Growing up about 30 miles south of West Plains in Salem, Arkansas, Brooks Blevins believed that Alverdy was his Grandmother Blevins’s first name.

Portrait Young People With Thought Bubbleb

Then, as he got older, Brooks realized Alverdy was just what everyone called her—and that her real name was Alverda. “My grandma’s name ended in ‘a,’ and I didn’t even know that until I was probably a teenager,” Brooks says. As the Noel Boyd Professor of Ozarks Studies at Missouri State University in Springfield, the folklorist and scholar is now well aware that his grandmother’s name wasn’t the only one mispronounced back then to fit the old-time Ozarks habit—probably a colonial speech fad, he says—of substituting a “y” sound for an “a” at the ends of words.

“Practically any woman’s name that ended in an ‘a’ would end up with a ‘y,’ ” says Brooks, whose lecture “How to Talk Ozark in Seven Simple Steps” covers characteristics like why old-timers might say “a-goin’ ” instead of just “going” or call a “hollow” a “holler.”
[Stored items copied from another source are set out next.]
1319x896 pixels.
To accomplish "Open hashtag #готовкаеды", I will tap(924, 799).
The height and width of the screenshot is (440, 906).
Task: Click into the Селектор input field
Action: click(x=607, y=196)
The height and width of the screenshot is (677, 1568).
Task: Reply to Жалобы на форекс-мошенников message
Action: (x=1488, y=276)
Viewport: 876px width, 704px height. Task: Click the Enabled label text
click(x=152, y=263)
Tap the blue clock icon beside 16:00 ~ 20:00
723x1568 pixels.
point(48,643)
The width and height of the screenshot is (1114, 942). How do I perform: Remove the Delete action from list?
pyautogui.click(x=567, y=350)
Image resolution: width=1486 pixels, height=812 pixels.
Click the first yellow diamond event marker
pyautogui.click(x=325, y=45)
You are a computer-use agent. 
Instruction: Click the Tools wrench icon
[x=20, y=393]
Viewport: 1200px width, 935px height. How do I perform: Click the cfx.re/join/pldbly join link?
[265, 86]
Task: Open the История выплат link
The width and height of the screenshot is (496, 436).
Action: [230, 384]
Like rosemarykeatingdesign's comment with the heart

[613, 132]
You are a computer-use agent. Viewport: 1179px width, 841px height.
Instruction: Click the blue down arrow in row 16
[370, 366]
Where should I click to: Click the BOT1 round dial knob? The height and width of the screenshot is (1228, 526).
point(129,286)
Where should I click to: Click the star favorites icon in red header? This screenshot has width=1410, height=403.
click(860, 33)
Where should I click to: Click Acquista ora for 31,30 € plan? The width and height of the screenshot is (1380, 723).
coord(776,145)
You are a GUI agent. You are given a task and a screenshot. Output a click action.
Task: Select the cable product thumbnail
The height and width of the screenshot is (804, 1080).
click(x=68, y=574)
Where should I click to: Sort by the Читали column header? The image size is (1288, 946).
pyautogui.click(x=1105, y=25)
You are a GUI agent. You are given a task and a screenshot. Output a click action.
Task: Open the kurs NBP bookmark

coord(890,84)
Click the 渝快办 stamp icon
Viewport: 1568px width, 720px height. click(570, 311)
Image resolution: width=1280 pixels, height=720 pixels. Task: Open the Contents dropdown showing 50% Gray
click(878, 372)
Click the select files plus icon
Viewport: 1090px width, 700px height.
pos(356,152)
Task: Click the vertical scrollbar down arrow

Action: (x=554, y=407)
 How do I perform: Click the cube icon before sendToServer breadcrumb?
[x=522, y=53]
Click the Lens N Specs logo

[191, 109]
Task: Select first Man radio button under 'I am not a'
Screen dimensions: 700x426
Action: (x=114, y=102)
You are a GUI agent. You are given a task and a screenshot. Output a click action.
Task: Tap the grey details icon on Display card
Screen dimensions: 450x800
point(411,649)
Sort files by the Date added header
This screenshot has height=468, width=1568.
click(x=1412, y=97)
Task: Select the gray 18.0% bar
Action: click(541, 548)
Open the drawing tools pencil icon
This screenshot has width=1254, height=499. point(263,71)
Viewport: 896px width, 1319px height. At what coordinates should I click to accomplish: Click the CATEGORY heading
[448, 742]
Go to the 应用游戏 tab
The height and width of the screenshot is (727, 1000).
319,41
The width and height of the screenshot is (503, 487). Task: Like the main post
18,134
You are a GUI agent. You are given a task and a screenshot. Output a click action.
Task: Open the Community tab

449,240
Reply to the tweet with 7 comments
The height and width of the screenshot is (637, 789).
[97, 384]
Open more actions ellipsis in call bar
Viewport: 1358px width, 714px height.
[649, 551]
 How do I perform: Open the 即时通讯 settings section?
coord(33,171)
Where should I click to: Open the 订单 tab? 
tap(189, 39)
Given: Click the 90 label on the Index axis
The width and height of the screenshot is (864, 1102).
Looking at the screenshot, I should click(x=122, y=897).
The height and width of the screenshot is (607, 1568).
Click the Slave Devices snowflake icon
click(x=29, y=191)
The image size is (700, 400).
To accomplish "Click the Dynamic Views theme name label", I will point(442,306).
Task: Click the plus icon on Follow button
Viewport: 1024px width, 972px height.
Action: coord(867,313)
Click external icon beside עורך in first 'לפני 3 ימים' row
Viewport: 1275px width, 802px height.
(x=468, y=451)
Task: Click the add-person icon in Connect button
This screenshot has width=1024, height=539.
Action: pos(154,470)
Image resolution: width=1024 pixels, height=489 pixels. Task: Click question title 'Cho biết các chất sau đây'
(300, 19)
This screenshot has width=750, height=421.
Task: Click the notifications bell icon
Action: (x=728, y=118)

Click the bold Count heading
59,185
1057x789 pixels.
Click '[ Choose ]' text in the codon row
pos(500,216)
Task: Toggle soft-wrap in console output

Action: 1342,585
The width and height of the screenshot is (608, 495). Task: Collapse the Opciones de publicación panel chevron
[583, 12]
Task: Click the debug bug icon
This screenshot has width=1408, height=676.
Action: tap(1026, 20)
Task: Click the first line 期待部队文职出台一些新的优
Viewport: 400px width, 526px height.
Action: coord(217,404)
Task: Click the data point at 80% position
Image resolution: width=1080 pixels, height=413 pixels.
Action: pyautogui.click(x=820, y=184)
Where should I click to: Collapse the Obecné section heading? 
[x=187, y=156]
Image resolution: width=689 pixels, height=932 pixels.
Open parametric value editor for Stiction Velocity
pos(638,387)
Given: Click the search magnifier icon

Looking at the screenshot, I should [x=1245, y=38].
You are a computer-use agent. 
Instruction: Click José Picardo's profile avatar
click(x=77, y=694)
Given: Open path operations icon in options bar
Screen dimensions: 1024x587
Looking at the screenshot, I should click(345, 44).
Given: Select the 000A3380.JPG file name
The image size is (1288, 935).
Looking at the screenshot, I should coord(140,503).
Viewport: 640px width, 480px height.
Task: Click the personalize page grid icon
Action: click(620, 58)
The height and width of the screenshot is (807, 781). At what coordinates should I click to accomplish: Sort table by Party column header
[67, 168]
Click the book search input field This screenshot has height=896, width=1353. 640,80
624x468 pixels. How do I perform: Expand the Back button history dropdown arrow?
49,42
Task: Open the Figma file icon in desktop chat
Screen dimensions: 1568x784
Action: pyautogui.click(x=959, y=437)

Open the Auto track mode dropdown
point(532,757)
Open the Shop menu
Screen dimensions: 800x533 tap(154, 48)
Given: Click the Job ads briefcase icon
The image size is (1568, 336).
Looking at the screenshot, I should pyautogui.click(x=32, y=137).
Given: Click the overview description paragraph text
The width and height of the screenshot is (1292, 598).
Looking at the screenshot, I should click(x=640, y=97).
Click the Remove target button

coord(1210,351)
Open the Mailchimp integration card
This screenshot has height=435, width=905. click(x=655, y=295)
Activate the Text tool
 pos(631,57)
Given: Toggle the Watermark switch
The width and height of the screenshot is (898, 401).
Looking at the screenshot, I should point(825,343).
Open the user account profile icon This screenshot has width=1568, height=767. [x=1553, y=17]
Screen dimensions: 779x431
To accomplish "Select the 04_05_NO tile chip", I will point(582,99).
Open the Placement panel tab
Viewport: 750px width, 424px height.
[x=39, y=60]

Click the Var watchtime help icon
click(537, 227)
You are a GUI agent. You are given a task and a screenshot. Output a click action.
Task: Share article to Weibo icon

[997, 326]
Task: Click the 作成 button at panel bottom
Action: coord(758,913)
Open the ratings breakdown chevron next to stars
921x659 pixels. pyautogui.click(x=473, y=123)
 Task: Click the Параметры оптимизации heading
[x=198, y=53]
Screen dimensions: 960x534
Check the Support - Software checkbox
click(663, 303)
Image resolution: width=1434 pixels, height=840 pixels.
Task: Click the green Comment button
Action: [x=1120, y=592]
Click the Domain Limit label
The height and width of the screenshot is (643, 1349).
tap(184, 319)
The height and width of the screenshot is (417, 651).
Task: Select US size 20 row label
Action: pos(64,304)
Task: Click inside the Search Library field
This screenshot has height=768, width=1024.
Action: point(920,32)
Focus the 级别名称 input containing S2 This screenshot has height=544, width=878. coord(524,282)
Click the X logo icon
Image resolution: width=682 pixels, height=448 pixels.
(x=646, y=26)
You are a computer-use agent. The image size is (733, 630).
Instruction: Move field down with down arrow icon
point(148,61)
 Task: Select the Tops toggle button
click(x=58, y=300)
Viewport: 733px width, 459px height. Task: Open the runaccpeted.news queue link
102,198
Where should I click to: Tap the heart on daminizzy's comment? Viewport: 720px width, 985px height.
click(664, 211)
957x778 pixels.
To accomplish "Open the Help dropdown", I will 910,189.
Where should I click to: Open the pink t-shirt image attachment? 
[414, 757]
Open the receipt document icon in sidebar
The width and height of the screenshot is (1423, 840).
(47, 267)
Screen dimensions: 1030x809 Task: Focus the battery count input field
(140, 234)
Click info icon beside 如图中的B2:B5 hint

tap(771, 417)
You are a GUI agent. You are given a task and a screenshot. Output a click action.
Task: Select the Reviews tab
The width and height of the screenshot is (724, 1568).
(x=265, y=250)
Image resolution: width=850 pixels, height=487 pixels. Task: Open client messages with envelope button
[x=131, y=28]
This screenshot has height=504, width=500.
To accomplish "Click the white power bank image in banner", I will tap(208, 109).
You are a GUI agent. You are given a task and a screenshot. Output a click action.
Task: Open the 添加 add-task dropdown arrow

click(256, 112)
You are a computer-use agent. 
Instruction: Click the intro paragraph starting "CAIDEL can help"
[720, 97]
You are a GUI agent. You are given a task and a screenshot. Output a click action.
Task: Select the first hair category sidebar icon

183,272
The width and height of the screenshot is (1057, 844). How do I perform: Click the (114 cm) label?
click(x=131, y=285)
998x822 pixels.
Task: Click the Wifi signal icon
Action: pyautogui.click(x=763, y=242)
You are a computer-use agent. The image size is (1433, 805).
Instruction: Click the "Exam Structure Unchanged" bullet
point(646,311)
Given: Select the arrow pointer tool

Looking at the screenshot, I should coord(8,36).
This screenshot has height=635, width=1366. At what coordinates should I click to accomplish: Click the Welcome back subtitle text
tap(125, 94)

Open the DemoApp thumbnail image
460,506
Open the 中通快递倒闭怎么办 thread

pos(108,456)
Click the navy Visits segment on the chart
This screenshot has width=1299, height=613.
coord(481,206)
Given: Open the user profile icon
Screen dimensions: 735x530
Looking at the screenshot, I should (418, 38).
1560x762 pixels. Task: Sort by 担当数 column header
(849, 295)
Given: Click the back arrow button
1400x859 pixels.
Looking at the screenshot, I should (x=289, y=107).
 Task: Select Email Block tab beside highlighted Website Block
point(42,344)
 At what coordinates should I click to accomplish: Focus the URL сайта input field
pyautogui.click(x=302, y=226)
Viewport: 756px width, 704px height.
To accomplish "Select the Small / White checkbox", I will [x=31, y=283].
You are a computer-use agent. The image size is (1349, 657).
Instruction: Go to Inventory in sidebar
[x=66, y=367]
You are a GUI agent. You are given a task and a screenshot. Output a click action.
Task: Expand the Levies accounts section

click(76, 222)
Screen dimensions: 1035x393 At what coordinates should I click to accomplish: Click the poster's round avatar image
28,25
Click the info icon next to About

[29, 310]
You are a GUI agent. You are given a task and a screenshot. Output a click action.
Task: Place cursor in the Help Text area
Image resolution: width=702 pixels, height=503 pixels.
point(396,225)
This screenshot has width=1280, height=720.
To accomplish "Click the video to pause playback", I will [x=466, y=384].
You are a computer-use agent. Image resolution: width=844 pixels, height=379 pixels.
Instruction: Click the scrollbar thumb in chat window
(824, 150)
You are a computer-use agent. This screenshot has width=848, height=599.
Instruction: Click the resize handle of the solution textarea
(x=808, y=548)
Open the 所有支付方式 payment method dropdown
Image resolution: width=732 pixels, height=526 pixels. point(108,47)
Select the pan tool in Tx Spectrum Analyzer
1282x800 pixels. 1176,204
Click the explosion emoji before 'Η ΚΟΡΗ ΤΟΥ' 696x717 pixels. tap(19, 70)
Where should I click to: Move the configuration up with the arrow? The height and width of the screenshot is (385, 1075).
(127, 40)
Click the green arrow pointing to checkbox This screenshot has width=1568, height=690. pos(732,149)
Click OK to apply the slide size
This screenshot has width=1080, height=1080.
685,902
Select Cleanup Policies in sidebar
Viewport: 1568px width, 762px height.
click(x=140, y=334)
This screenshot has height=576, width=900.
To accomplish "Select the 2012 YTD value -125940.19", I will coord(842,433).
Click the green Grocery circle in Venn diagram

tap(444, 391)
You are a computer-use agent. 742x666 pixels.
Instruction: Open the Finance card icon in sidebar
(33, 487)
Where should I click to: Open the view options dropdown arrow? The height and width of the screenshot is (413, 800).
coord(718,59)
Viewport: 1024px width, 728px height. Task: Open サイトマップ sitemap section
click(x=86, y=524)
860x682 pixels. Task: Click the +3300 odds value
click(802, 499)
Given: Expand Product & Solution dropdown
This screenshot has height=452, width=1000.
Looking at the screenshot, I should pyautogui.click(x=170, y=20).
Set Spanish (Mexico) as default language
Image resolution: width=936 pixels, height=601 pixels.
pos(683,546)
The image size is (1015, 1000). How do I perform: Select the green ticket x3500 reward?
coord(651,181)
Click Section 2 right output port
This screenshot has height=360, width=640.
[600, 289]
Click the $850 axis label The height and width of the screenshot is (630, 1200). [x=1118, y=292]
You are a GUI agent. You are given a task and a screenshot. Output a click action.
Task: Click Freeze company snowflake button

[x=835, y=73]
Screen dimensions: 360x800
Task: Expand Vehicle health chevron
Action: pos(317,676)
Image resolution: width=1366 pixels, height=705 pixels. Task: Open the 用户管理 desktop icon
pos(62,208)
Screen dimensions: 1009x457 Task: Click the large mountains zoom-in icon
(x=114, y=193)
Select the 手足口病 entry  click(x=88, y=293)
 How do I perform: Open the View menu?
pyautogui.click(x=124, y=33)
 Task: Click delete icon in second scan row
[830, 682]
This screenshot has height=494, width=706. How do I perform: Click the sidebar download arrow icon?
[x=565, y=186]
He adds, “You grew ‘okry’ in the garden instead of ‘okra.’ My grandpa would even pronounce Idaho as ‘Idyho.’ ”

The Ozarks is far from the only region with pronunciations and expressions that might sound peculiar to outsiders from other parts of Missouri (or is that Missouruh?). Like Brooks says, someone from St. Louis wouldn’t need an interpreter to understand what someone from southern Missouri is saying—or vice versa.

Yet to this day, speech differences can sometimes make conversations go cattywampus and even spark debate in the ShowMe State, where accents and dialects have followed settlers along the roads, rivers, and highways they’ve taken to get to their homesteads.

St. Louis natives Jeff and Randy Vines, owners of STL Style, a Gateway City culture shop, still laugh about a dinner table conversation between their grandmothers—one from St. Louis, the other from Chicago—that had both befuddled. (Hint: They were talking about a flower. Or at least their St. Louis grandma was.)

“My grandma from St. Louis was telling a story about how her husband brought her some orchids back from the war,” Jeff says. “And our grandma from Chicago said, ‘What do you mean? What’s an ‘archid’?”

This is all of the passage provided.